Camatkarasana – Wild Thing

Camatkarasana – Wild Thing

Camatkarasana is derived from the combination of the Sanskrit words Camatkara(Surprise or Miracle or spectacular or wonderful) andasana (posture or pose). It is called as Wild Thingin English.

Preparatory Poses for Camatkarasana are Side Plank Pose (Vasisthasana), Downward-Facing Dog (Adho Mukha Svanasana) and Bow Pose (Dhanurasana); and the follow Up Poses are Downward Facing Dog (Adho Mukha Svanasana) and Child’s Pose (Balasana).


  1. Start with forming the downward facing dog pose (Adho mukha svanasana) on the yoga mat.
  2. Maintain the balance.
  3. Lift your left hand and left leg off from the yoga mat.
  4. Shift the body weight to your right hand and the outside of your right heel.
  5. Breathing should be normal.
  6. Left hand should be straight and point upwardly (like side plank pose or vasisthasana).
  7. Now slowly bring your left leg back to place the ball of your left foot on the yoga mat.
  8. Note: You can bend your both knees to maintain the balance.
  9. Keep lower your left hand and try to stretch it backwardly.
  10. Try to maintain the balance.
  11. Breathing should be normal.
  12. Hold in this position for few seconds (10 to 50 seconds).
  13. Repeat all the above steps with the opposite side.
  14. Practise this pose at least twice (both sides) will bring the better results.

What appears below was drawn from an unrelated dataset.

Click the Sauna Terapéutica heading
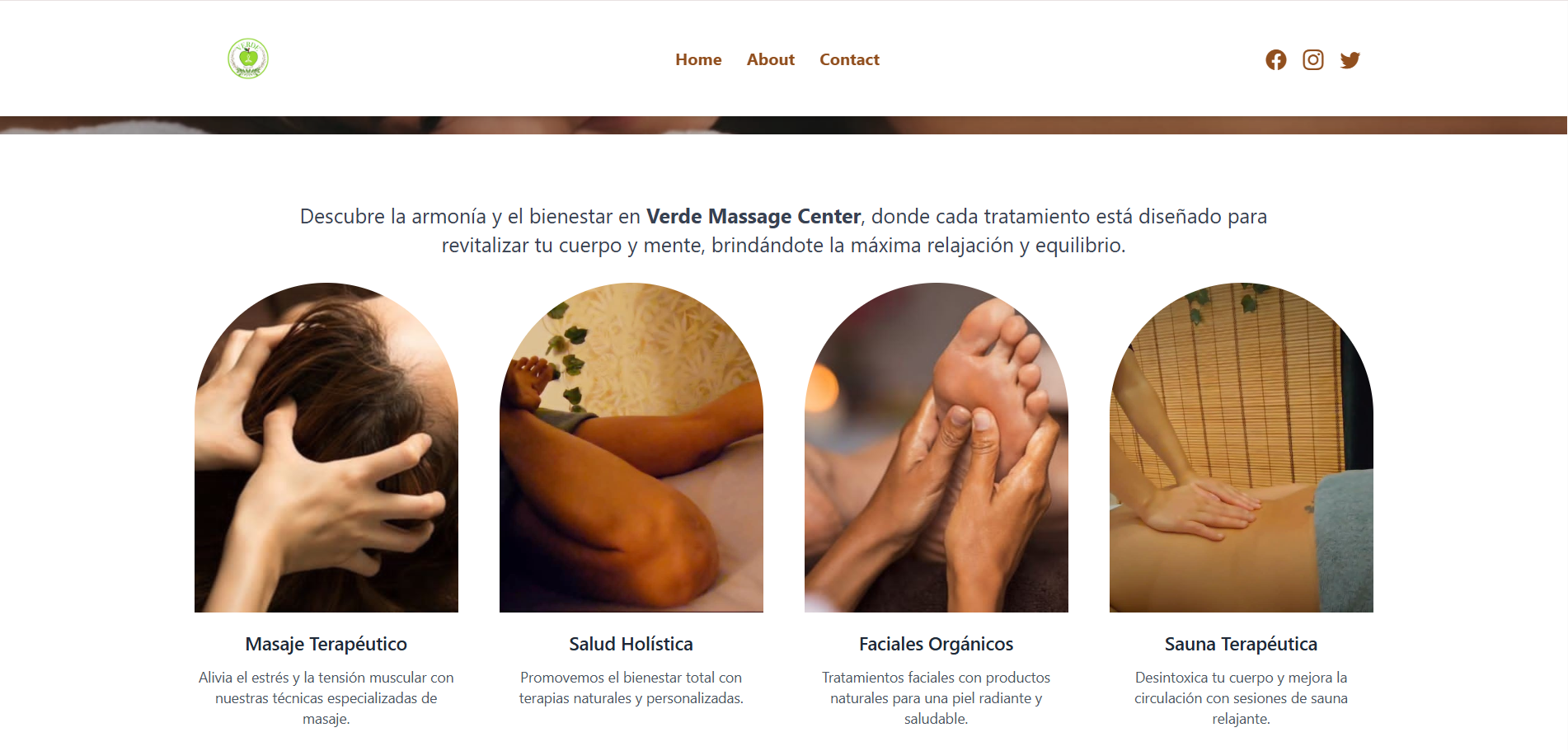The height and width of the screenshot is (751, 1568). (1242, 644)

  • Opens the lungs, shoulders, chest, hips and hip flexors and the front of the legs.
  • Helps to cure the mild depression.
  • Stimulates the Anahata (heart chakra).
  • Strengthens the shoulders and upper back.
  • Improves the blood circulation.
  • Increases the mental clarity.
  • Stretches the back, shoulders, throat and chest.
  • Energizes the mind and the body.
  • Cures the fatigue.
  • Improves the balance.


People with the following problem please avoid practising this pose, or practise under the expert’s supervisions and doctor’s advice.

  • Back injuries
  • Spine Problems
  • Carpel Tunnel Syndrome
  • Sore neck
  • Wrist Injury
  • Shoulder problems
  • Headaches
  • Rotator Cuff injuries
  • Migraine
  • High blood pressure

Practise this yoga daily, will yield the better results.

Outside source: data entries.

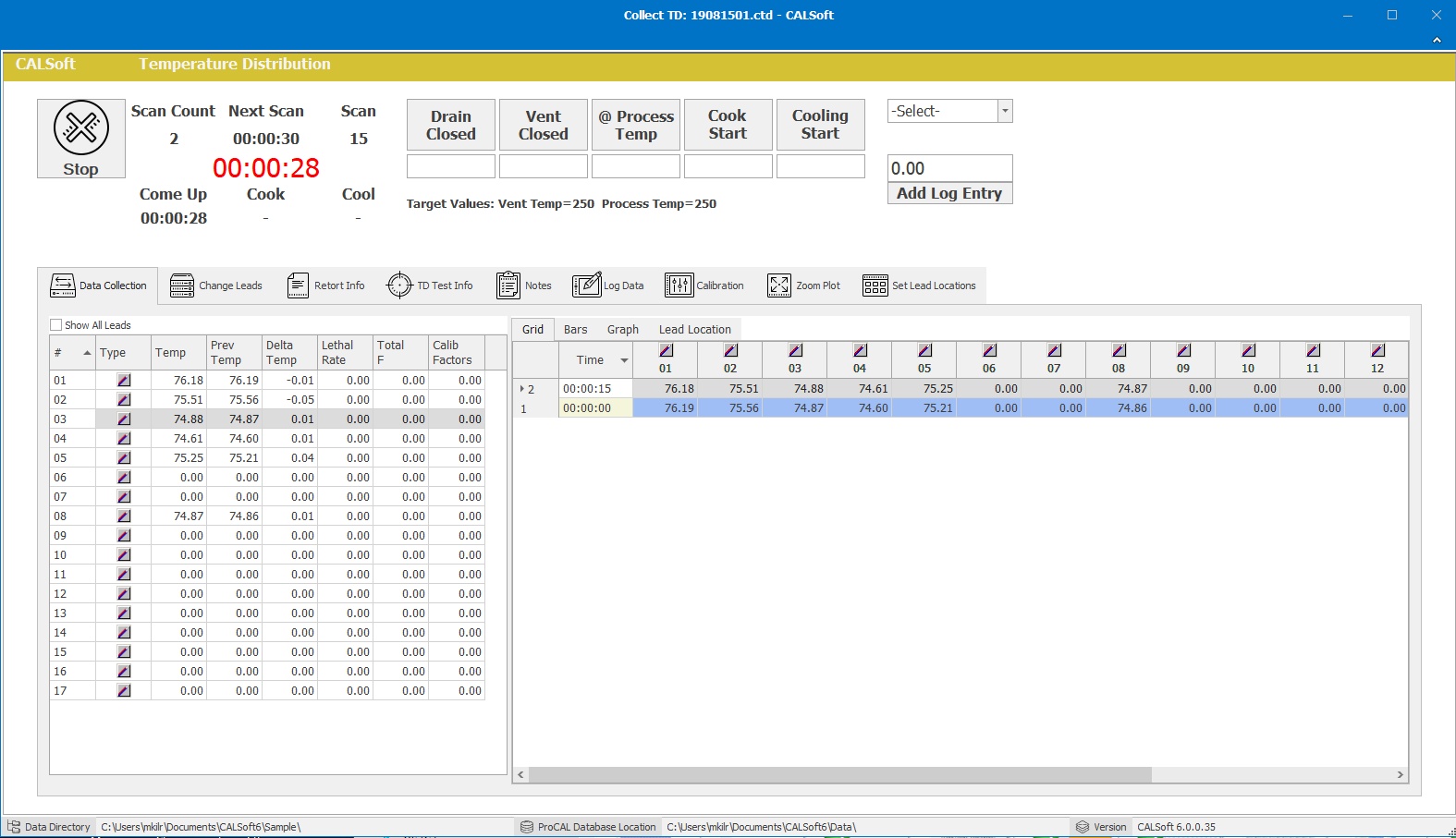This screenshot has width=1456, height=838.
Task: Open the TD Test Info target icon
Action: (399, 285)
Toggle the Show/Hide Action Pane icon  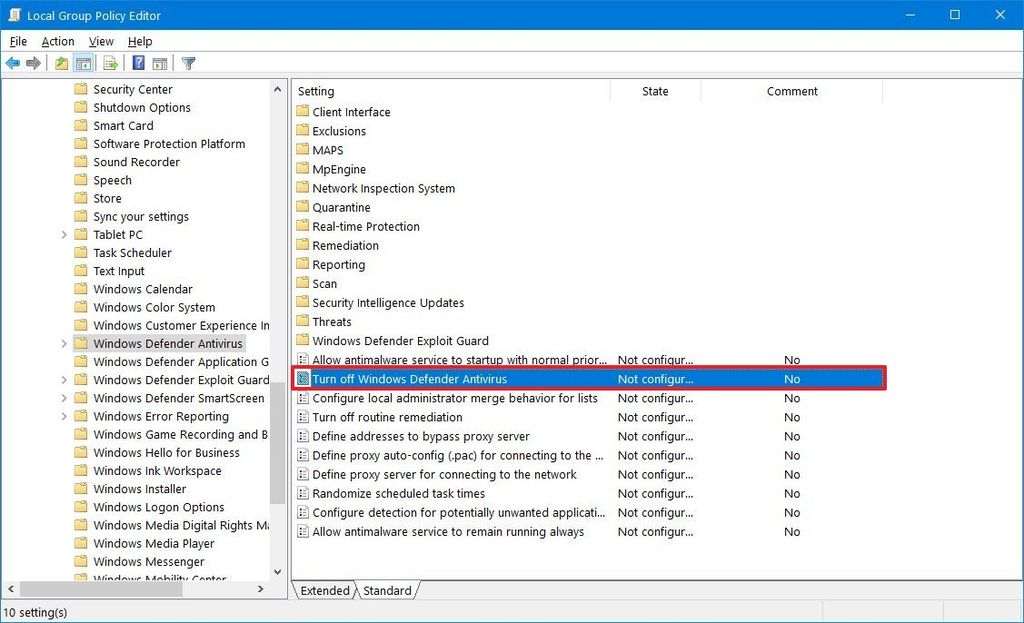coord(161,63)
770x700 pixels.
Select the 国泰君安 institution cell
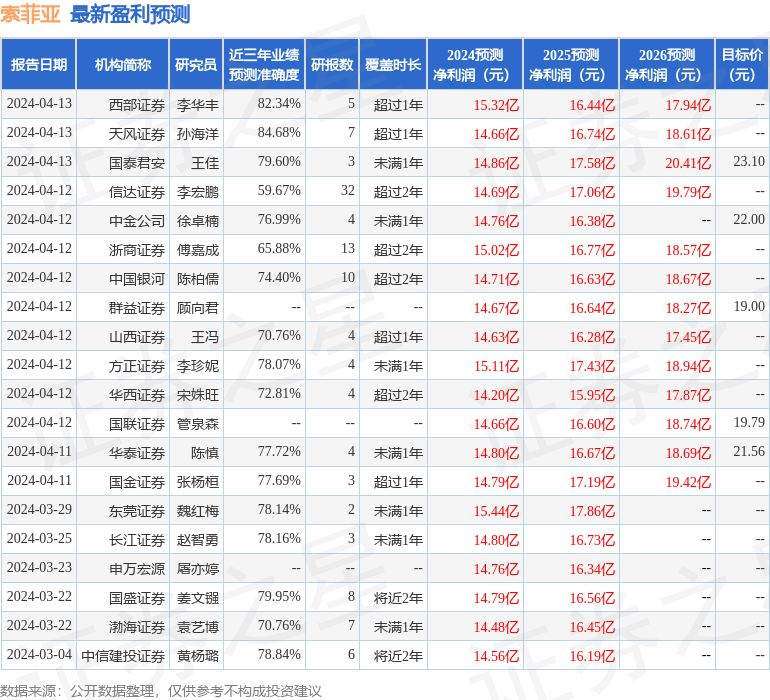(137, 162)
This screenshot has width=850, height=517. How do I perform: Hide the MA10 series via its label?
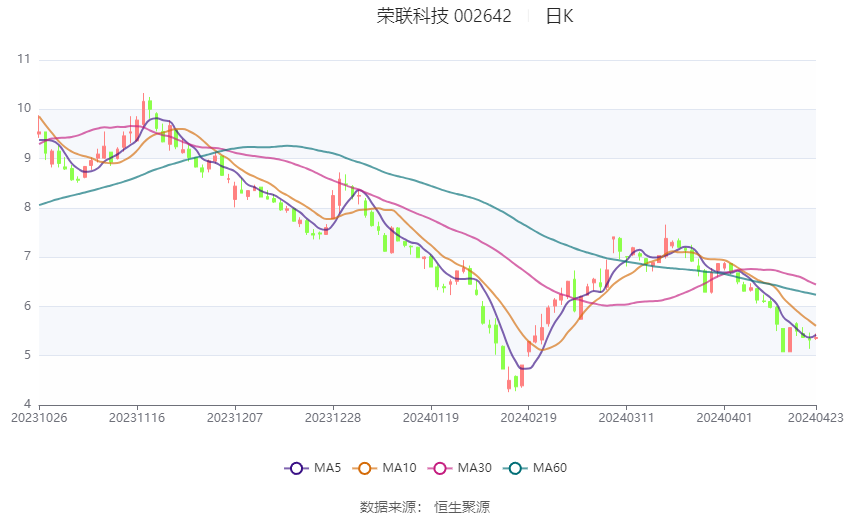click(400, 467)
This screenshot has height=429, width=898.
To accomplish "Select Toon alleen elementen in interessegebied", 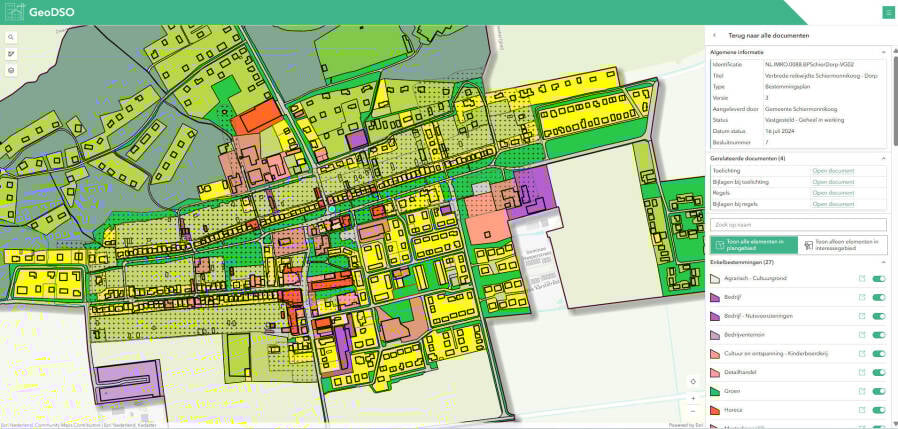I will (x=843, y=244).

It’s must to do this pose in the morning with empty stomach.

Always listen to your body, and know your limits. While practise, if you find any pain or discomfort, please exit the pose and ask for the expert’s guidance and doctor’s advice.

Beginners please do not practise this pose by yourself that would cause the injuries.

To master this pose, one should overcome the fear of falling.

At the beginning you can practise with the support of the wall.